# Zymol Carbon Wax compared to Zymol Titanium Glaze ?



## Rich (Oct 26, 2005)

It has been a few years since I used any Zymol, switched from Zymol Titanium after finding P21s, the Zymol would probably out have out lasted the P21s, but looks wise there was nothing much in it, durability never came into it as I was a once a week waxer back then!

Has anyone used both Titanium and Carbon? if so how do they compare to in looks and durability, does it bead as tightly, any one got pictures of either on a Black car?

I am not really that tempted to go back to the Titanium but the Carbon is a consideration as it is in the same price bracket as Souveran. I am guessing that Carbon will outlast the Souveran, but need to know what it looks like before I spend out money on it.

Wax will be getting used on my own car which is garaged pretty much 24/7 but am now looking for a good winter wax for those times it will go out. Current waxes (purely for beauty over a sealant base) is alternate layers off Nattys Blue/Souveran.



















Last years winter wax was #16 - am I better off sticking with that or trying the Zymol?

To help you out comparisons wise on the Zymol Carbon and Titanium, I am alreay a carnuba whore, so I have these already have and have used all the below if it helps you out, and will be going on a metallic black car.

P21s
Blitz
#16
#26
Clearkote Carnuba Moose Wax
Souveran
Nattys
Nattys Blue
A1 Speed Wax
CG 50/50 ( on order )

Cheers

Rich


----------



## s2kpaul (Jul 27, 2006)

### TASKS AND EXERCISES:
(a) In the car wax forum post, what did the writer switch to after using Zymol Titanium?
(b) Write out the car wax forum post again with "Souveran" switched to "Blitz". Begin at the words "## Rich (Oct" and stop after "money on it.".
(c) Go on with the car wax forum thread from the point where it stops.

### LISTING:
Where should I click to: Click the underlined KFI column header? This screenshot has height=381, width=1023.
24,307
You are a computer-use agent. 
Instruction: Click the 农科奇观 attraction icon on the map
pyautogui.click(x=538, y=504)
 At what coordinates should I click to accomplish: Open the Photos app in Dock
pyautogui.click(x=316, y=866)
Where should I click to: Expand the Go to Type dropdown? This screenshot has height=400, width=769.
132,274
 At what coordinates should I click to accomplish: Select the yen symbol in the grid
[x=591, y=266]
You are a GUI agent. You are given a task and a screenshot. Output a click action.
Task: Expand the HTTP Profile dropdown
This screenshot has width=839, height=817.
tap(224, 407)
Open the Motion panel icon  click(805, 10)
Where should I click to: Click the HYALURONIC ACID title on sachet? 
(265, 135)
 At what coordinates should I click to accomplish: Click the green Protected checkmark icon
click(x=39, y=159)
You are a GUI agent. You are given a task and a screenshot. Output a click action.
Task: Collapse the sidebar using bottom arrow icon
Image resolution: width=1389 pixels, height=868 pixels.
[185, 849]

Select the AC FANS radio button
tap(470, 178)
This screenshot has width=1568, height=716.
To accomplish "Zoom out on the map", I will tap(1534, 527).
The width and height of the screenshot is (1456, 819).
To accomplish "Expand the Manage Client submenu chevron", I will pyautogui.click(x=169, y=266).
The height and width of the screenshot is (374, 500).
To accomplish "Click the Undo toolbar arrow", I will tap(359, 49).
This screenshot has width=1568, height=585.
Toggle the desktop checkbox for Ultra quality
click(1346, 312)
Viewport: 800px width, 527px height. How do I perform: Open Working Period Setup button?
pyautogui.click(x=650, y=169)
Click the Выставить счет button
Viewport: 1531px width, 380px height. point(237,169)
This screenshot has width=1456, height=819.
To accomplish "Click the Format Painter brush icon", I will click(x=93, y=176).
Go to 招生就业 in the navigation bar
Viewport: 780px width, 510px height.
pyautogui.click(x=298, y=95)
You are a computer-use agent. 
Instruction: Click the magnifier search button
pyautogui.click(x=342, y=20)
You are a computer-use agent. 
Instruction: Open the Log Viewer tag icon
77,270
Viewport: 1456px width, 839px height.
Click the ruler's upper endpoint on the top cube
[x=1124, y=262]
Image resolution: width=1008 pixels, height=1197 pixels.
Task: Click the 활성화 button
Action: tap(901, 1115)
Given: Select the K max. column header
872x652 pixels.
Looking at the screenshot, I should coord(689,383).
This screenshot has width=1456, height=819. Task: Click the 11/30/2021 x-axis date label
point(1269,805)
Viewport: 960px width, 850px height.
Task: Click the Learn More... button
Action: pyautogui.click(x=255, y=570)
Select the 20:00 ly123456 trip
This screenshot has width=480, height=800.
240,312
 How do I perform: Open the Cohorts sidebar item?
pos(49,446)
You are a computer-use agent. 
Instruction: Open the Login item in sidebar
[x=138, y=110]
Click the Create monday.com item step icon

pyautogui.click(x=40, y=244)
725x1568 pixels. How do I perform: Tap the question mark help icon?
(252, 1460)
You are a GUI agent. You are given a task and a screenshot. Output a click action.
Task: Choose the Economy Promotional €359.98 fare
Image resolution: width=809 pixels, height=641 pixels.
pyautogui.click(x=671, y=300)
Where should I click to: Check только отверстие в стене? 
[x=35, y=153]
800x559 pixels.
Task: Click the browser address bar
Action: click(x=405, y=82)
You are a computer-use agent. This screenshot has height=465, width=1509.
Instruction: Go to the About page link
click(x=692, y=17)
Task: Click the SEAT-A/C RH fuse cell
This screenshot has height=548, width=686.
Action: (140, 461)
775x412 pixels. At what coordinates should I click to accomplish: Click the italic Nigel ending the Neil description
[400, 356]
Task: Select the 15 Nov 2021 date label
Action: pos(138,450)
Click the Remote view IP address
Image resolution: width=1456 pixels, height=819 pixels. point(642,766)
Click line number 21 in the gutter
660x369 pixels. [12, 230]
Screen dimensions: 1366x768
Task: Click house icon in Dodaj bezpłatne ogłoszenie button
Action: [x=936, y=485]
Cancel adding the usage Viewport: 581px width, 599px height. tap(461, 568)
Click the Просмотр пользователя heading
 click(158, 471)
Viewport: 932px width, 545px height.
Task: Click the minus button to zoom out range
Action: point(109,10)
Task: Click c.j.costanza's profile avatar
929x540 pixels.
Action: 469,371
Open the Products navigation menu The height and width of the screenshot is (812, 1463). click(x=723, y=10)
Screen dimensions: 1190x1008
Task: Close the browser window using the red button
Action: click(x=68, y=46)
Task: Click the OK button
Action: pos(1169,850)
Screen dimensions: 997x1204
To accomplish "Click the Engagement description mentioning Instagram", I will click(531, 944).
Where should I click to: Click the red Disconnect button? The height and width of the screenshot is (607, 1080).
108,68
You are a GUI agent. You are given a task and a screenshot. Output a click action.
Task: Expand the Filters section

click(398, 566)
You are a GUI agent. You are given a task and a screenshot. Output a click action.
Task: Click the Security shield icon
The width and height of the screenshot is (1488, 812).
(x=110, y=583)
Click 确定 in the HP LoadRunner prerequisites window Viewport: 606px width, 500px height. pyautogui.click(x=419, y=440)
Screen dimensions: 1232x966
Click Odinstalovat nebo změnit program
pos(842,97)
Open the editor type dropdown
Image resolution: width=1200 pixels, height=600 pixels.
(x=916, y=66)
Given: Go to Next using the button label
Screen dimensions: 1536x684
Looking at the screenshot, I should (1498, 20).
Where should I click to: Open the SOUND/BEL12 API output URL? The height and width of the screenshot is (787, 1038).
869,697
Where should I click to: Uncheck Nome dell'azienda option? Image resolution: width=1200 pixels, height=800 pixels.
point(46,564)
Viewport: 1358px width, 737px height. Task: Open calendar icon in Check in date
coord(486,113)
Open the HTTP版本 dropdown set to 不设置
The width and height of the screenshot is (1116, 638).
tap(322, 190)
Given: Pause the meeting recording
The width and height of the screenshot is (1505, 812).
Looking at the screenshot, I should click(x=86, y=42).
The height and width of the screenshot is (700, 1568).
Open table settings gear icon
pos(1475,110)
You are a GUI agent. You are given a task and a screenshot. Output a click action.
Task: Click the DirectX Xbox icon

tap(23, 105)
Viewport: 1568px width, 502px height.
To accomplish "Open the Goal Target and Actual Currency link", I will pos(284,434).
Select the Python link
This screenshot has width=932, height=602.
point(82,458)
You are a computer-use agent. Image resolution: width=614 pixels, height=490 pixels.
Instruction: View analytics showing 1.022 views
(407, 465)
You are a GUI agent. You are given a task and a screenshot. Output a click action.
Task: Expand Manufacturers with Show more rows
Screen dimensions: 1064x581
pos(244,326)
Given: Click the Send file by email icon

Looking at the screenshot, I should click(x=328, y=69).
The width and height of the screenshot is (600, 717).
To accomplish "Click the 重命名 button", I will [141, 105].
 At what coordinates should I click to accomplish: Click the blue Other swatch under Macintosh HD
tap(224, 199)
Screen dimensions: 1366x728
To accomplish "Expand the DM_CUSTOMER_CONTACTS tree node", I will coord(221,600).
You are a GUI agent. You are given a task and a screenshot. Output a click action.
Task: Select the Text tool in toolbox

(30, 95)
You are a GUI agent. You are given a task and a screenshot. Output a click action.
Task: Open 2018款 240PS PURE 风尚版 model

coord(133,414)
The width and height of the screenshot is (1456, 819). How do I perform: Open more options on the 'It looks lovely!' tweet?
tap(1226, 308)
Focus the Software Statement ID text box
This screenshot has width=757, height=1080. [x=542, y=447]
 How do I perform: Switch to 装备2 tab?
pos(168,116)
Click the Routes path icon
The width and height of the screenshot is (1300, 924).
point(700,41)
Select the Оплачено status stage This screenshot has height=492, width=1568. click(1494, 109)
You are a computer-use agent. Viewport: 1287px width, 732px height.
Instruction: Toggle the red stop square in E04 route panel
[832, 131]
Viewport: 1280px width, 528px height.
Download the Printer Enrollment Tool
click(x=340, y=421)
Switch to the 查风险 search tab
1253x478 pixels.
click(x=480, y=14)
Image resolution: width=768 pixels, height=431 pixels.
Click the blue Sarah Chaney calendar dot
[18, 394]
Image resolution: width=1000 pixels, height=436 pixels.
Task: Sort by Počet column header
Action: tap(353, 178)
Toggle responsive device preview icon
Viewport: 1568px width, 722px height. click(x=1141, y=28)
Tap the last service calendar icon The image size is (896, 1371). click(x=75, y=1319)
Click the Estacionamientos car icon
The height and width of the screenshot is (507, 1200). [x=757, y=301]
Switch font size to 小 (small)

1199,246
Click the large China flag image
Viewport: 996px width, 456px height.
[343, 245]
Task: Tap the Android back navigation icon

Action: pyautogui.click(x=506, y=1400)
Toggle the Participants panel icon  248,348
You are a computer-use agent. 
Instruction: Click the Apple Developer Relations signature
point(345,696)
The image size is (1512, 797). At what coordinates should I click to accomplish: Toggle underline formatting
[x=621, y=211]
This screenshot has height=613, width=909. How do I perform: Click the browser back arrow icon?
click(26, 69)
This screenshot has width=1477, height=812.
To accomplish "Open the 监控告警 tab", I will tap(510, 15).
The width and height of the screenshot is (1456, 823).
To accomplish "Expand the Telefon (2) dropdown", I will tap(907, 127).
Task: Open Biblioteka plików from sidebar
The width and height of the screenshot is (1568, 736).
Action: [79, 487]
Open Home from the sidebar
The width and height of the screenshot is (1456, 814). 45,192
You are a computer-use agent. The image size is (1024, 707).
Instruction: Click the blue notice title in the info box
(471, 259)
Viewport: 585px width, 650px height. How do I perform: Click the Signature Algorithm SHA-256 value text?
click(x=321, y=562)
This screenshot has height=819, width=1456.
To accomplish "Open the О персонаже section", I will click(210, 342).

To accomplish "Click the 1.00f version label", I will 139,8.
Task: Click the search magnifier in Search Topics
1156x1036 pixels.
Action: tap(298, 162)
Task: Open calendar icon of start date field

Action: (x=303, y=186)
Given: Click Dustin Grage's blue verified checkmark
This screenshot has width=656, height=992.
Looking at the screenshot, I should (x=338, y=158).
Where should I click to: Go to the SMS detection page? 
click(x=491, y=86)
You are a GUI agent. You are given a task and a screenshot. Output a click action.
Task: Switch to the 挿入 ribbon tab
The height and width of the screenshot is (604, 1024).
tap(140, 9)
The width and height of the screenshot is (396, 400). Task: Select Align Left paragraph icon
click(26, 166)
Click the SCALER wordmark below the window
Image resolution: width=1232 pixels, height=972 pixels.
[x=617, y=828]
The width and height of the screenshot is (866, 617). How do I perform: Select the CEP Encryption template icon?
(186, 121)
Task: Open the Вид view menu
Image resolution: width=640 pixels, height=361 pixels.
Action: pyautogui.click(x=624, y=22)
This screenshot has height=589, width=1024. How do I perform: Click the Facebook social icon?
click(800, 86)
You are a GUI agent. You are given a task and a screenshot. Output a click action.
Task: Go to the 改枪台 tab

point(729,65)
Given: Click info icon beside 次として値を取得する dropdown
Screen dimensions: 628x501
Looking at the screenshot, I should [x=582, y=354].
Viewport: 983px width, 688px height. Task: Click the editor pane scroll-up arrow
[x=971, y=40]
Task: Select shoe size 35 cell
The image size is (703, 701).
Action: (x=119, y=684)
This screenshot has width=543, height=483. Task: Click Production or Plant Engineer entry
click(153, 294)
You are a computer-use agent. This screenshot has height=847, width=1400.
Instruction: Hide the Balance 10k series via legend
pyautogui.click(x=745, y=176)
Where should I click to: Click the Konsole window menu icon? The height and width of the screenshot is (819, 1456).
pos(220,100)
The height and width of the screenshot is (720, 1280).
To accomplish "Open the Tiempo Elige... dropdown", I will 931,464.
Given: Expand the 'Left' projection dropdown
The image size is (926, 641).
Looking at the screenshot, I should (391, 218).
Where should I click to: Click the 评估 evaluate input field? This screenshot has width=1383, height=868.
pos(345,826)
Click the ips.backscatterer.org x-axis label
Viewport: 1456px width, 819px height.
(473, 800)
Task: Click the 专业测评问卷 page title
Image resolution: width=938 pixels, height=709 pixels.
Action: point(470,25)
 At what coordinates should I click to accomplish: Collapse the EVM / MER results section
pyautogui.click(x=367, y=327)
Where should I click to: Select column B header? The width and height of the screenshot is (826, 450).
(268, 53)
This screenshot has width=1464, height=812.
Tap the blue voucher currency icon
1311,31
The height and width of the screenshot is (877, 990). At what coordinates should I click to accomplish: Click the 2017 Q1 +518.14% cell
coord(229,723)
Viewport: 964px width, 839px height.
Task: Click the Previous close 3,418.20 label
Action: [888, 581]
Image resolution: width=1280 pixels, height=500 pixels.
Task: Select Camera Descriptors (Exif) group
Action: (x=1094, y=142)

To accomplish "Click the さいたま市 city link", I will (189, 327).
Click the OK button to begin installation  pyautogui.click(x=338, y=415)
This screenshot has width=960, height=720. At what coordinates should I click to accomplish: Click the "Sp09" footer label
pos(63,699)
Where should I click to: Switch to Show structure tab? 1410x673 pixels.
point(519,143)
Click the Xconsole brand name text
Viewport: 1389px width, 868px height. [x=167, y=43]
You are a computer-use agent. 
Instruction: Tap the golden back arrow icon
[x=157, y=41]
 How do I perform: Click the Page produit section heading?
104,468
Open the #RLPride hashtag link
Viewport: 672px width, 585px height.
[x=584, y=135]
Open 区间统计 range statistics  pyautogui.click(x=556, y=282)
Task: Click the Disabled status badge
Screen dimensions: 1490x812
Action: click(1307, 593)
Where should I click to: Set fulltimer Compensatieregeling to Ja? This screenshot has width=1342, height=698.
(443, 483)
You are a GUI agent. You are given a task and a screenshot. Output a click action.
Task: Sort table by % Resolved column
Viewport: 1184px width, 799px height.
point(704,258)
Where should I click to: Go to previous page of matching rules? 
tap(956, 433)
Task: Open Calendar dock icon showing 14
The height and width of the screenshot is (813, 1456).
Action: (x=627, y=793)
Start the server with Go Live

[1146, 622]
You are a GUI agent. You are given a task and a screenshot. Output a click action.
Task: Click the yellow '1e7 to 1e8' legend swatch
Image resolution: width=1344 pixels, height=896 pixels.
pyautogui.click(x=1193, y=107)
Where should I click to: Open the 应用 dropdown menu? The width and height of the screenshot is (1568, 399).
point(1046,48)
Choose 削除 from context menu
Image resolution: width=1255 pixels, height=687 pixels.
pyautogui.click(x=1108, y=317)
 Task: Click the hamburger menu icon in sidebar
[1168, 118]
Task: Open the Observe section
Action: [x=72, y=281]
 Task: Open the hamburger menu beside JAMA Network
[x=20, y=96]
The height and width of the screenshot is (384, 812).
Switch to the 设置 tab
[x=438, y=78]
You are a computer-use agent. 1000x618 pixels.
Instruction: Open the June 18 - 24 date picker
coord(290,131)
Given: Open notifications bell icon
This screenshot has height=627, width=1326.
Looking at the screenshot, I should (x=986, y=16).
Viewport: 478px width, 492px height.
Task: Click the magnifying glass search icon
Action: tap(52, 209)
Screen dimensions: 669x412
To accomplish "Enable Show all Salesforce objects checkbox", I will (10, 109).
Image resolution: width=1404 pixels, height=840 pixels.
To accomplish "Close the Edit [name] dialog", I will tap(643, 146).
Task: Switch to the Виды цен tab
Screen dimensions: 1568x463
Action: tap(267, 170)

### FINAL ANSWERS:
(a) P21s

(b)
## Rich (Oct 26, 2005)

It has been a few years since I used any Zymol, switched from Zymol Titanium after finding P21s, the Zymol would probably out have out lasted the P21s, but looks wise there was nothing much in it, durability never came into it as I was a once a week waxer back then!

Has anyone used both Titanium and Carbon? if so how do they compare to in looks and durability, does it bead as tightly, any one got pictures of either on a Black car?

I am not really that tempted to go back to the Titanium but the Carbon is a consideration as it is in the same price bracket as Blitz. I am guessing that Carbon will outlast the Blitz, but need to know what it looks like before I spend out money on it.

(c)
well i use zymol japon which is basically the same as carbon, im impressed with the durabilty of about 3-4 weeks in city traffic before beading lets up. TBH i didnt notice much more durability from the titanium when i borrowed some maybe a tad better. But the carbon is much easy to work with.


----------



## Rich (Oct 26, 2005)

Cheers Paul, looks wise how does it compare with other waxes you have used, and the look of the Titanium?


----------



## s2kpaul (Jul 27, 2006)

hmm out of harly wax, xxx, megs,japon,and various other i think in respect japon and the titanium give better durabilty and shine than the others ive used. Weather it worth the extra £30 odd quid over carbon and the like im not sure, my japon is wonderfully easy to put on with a foam pad while the titanium recommends hand application. If i was buying id pay for carbon myself but if you want titanium as a xmas pressie get that


----------



## Rich (Oct 26, 2005)

Thanks again Paul - I used to apply the Titanium with a foam hand pad and would do the same again, promised myself that I would not pay more than 50 quid any more on a pot of wax so I may have to try the Carbon, though I will see if I can find someone that will get me some expensive wax for crimbo!


----------



## AndyC (Oct 25, 2005)

Rich - long time no see mate!!!

I'll keep this short & sweet matey - Carbon gives a better finish than Souveran IMHO. I've used both pretty extensively and also finished a Z4 panel with Carbon at the C&S open day - metallic black kinda similar to your paintwork in terms of flake.

I'd be happy to help you with some testing like we did with the PC a while ago - and that goes for anyone else who's unsure of whether to take the plunge.

I'll set up a new thread so as not to hijack yours matey :thumb:

EDIT - I will check that this is OK first


----------



## Rich (Oct 26, 2005)

Cheers Andy, hope your well.

I am not to put of on buying Carbon by the price as it's only a few more quid than the Souveran, so am very tempted to give it ago after payday.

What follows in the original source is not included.